Task:
Render everything from the line containing "The image size" down to the line containing "point(1120,296)", both included, as a JSON list of strings with one string per line and blank lines skipped. Leave the pictures out.

Input records:
-.-.-

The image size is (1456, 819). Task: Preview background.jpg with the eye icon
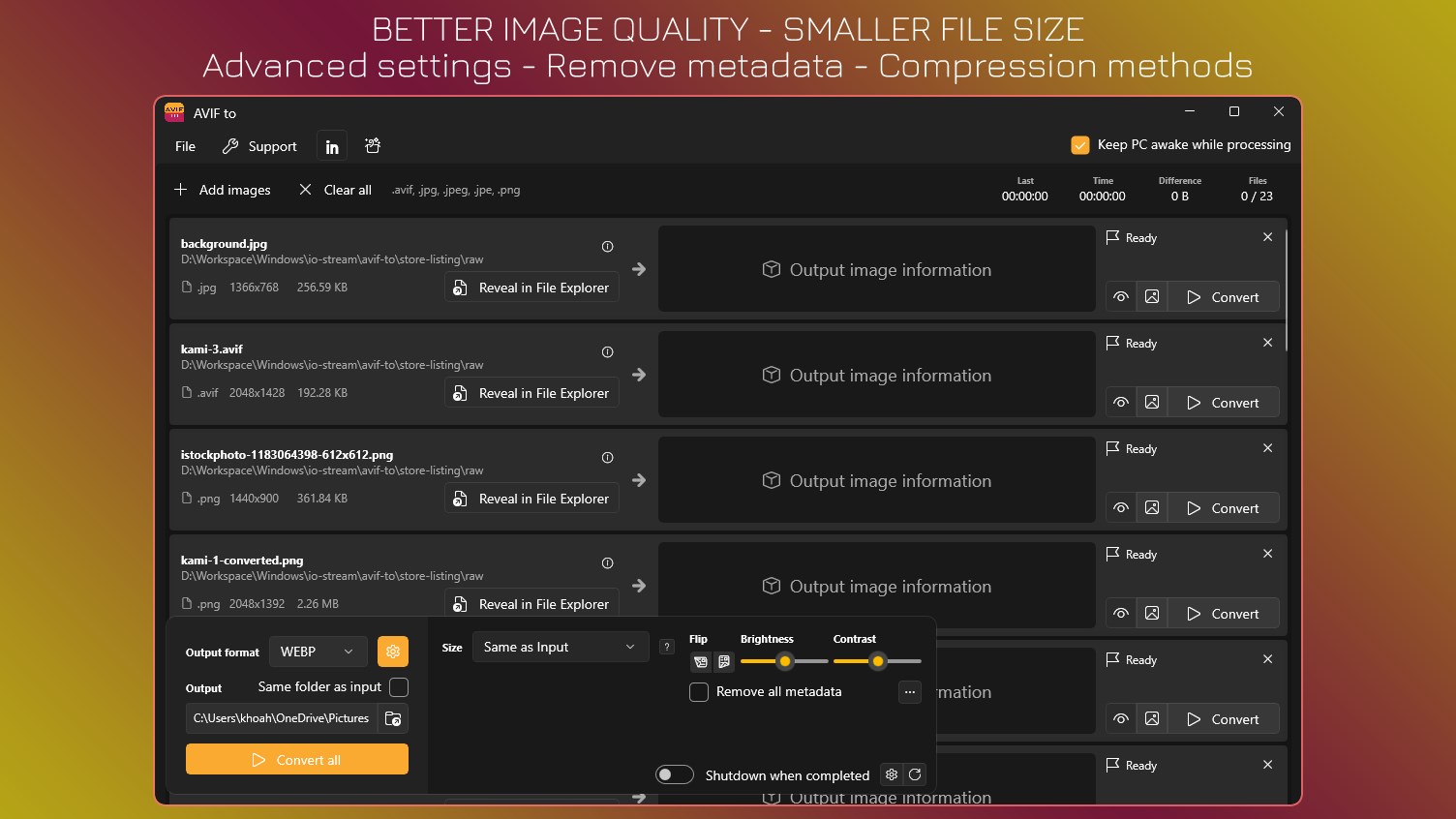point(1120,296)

-.-.-

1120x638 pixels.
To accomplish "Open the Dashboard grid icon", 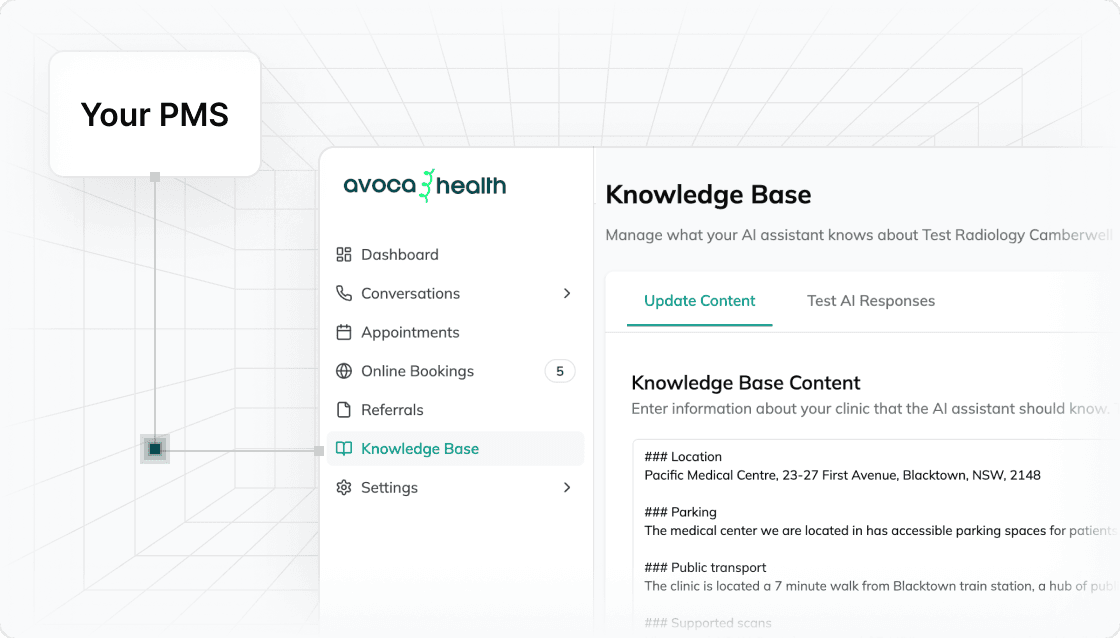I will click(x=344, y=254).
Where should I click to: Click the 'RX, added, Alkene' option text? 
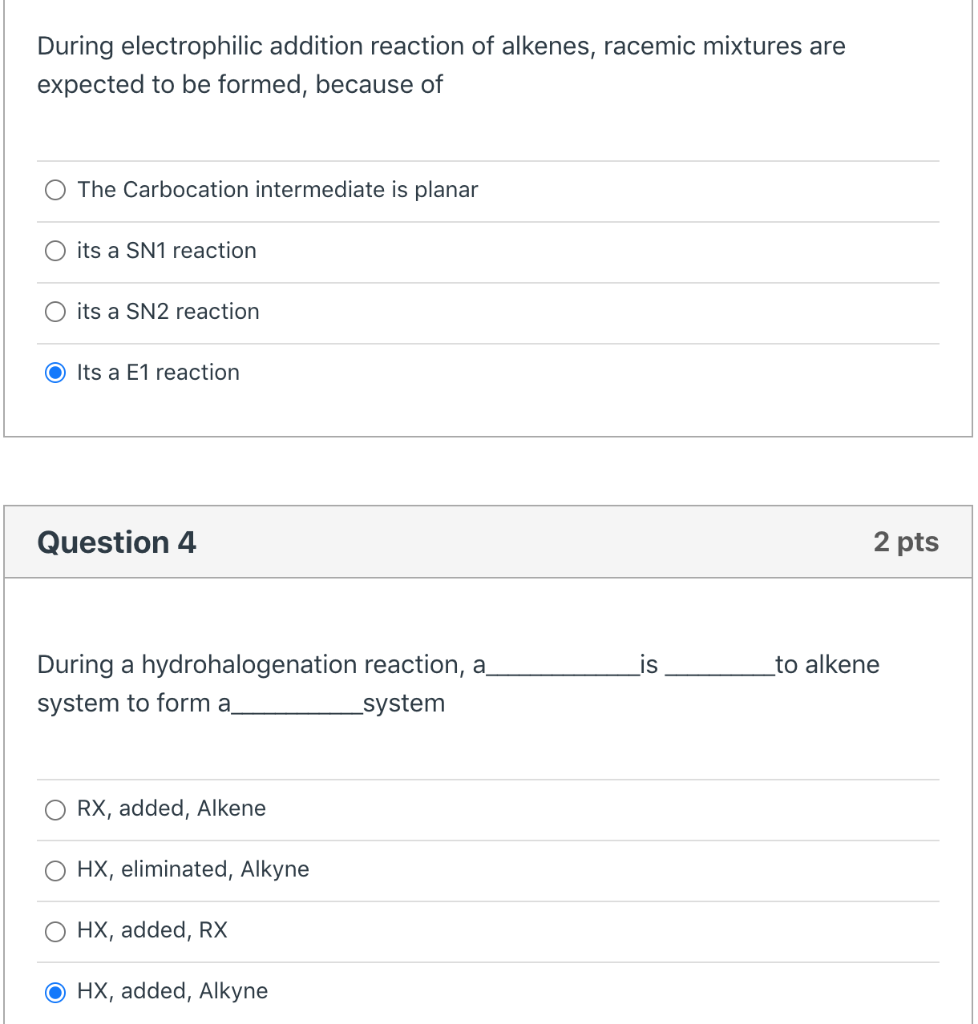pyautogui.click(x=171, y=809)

-.-.-

Exercise result:
[
  "The image size is (1456, 819). Task: Preview background.jpg with the eye icon",
  "point(1120,296)"
]